For Rupert Murdoch, $787.5 million is just the price of doing business

For Rupert Murdoch, $787.5 million is just the price of doing business

Jack Shafer writes:

If it seems fairly daft to congratulate Rupert Murdoch on settling the Dominion Voting Systems defamation case at a cost of $787.5 million, you probably need to be brought up to speed on how the tycoon excises malignancies when they threaten his core businesses.

Murdoch’s company paid $100 million to celebrities and crime victims in his tabloid phone-hacking scandal in Britain, according to the Washington Post. Another $50 million went one year to women at Fox News who alleged sexual harassment at the conservative network. In another case, $15 million went to a former host who complained about wage discrimination. A “seven-figure payment” went to the parents of Seth Rich, who sued Fox for trafficking a false conspiracy theory about his death. And in 2010, Fox dropped a mammoth $500 million to settle a supermarket-coupon trade secret lawsuit. In 2011, Murdoch completely shuttered his News of the World tabloid to limit exposure in the phone-hacking scandal.

A hundred million here, a hundred million there, might crimp your finances. But in the Murdoch universe, paying such settlements is just the cost of doing business Murdoch-style. The alternative to settling with Dominion for telling a series of lies about voting fraud would have been a painful and long courtroom drama.
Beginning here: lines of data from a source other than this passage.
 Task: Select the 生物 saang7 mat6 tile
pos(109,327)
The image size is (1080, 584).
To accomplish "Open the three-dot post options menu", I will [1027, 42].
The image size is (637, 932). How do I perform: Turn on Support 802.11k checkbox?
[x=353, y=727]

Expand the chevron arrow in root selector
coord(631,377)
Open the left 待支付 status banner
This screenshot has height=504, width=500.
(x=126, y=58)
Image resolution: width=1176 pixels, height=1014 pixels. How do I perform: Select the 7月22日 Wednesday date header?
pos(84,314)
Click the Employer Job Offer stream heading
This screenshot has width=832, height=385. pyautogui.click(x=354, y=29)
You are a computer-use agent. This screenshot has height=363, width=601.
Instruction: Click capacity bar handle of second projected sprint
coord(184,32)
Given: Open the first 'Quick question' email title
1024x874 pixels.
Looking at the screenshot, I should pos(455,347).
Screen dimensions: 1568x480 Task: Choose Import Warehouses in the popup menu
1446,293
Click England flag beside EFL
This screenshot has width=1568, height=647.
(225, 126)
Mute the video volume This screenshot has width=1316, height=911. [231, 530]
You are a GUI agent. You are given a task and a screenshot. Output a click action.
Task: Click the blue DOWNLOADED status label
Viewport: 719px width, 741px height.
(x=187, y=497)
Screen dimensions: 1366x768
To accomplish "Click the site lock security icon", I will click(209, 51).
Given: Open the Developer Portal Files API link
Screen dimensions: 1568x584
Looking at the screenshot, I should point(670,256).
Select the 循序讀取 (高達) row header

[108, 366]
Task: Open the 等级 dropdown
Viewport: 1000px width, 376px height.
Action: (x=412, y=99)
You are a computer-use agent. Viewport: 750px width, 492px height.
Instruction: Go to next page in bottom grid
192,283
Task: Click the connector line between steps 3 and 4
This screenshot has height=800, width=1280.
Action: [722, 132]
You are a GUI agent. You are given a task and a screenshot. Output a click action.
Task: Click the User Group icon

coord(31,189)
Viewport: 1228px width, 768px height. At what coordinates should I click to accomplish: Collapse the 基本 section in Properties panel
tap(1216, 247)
A stream of ugly would have been on the Fox image, day after day, as Dominion made its case. Even after the case concluded and went to appeals, the Fox brand would have been further stigmatized, and shame and disparagement would have been leveled at Murdoch, Fox executives and Fox hosts Sean Hannity, Tucker Carlson, Maria Bartiromo, Laura Ingraham and Bret Baier, all of whom Dominion planned to put on the witness stand. Getting out from under all of that hurt for $787.5 million is a kind of bargain for a company with a market cap of $17.3 billion. Fox has $4.1 billion in cash and warrants on hand, says the New York Times. [Continue reading…]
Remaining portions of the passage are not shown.